Differential protein expression and phosphorylation in the context of E-cadherin expression. (a) Experimental workflow for the RPPA analysis. After collection, dilution and spotting of the cell lysates, each of 16 sub-arrays (pads) per nitrocellulose slide were probed with a different validated primary antibody (Ab). A fluorescent secondary antibody was used for signal detection and quantification (quant.). Mean intensities of the biological replicates were used to perform cluster analysis. E+, E-cadherin-expressing cells; E−, E-cadherin-negative cells. (b) Hierarchically clustered heat map showing the relative levels of differentially regulated proteins and phosphoproteins (Q = 0.05) in whole cell lysates from mouse (Trp53^Δ/Δ-3, Trp53^Δ/Δ-7, mILC-1, mILC-2) and human (MCF7, IPH-926) cell lines as determined by RPPA. (c) Hierarchically clustered heat map showing the relative levels of phosphoproteins related to the Akt signalling pathway. Heat maps display the relative expression (Z-scores) of proteins or phosphoproteins (red, up-regulated; blue, down-regulated). (d) Western blot analysis of differentially regulated proteins and phosphoproteins identified by RPPA. Phosphorylation levels of Akt (p-Akt; Thr308 and Ser473) were assessed and normalised over the corresponding total protein levels, while PTEN expression levels were normalised over GAPDH levels.
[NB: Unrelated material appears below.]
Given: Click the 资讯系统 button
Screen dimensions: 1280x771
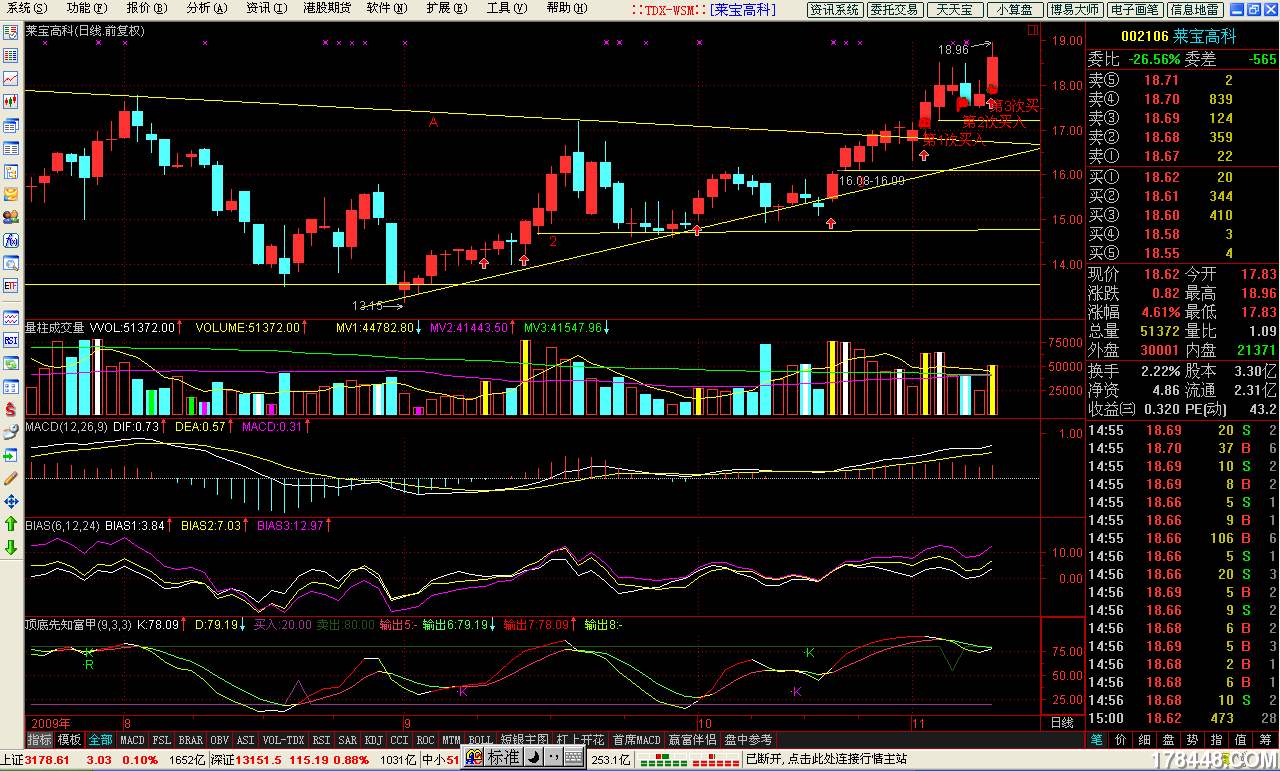Looking at the screenshot, I should coord(835,9).
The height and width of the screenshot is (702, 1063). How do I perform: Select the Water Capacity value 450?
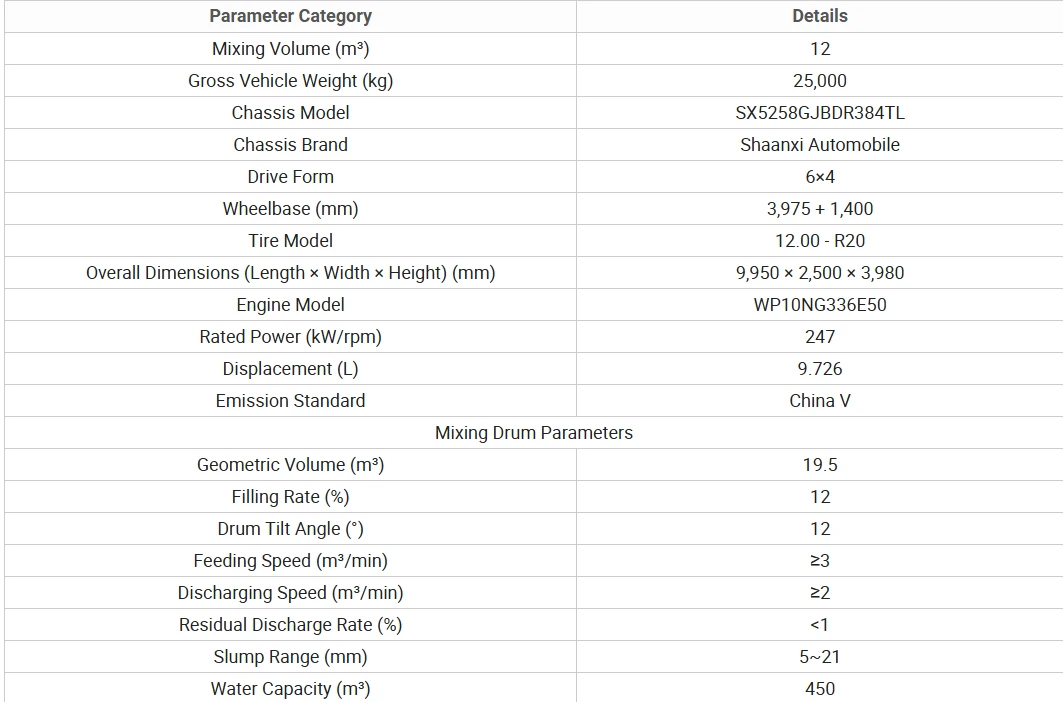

For mouse cells, normalised phosphoprotein levels in Trp53^Δ/Δ-3 cells were set to 1; for human cells, normalised phosphoprotein levels in MCF7 cells were set to 1. For analysis of phospho-Akt (Ser473), blot lanes for additional mILC sub-clones were removed, as denoted by the dashed lines. (e) Representative immunohistochemistry image of expression of phospho-Akt (Ser473) in ILC patients (see Table 2). Scale bars, 50 µm.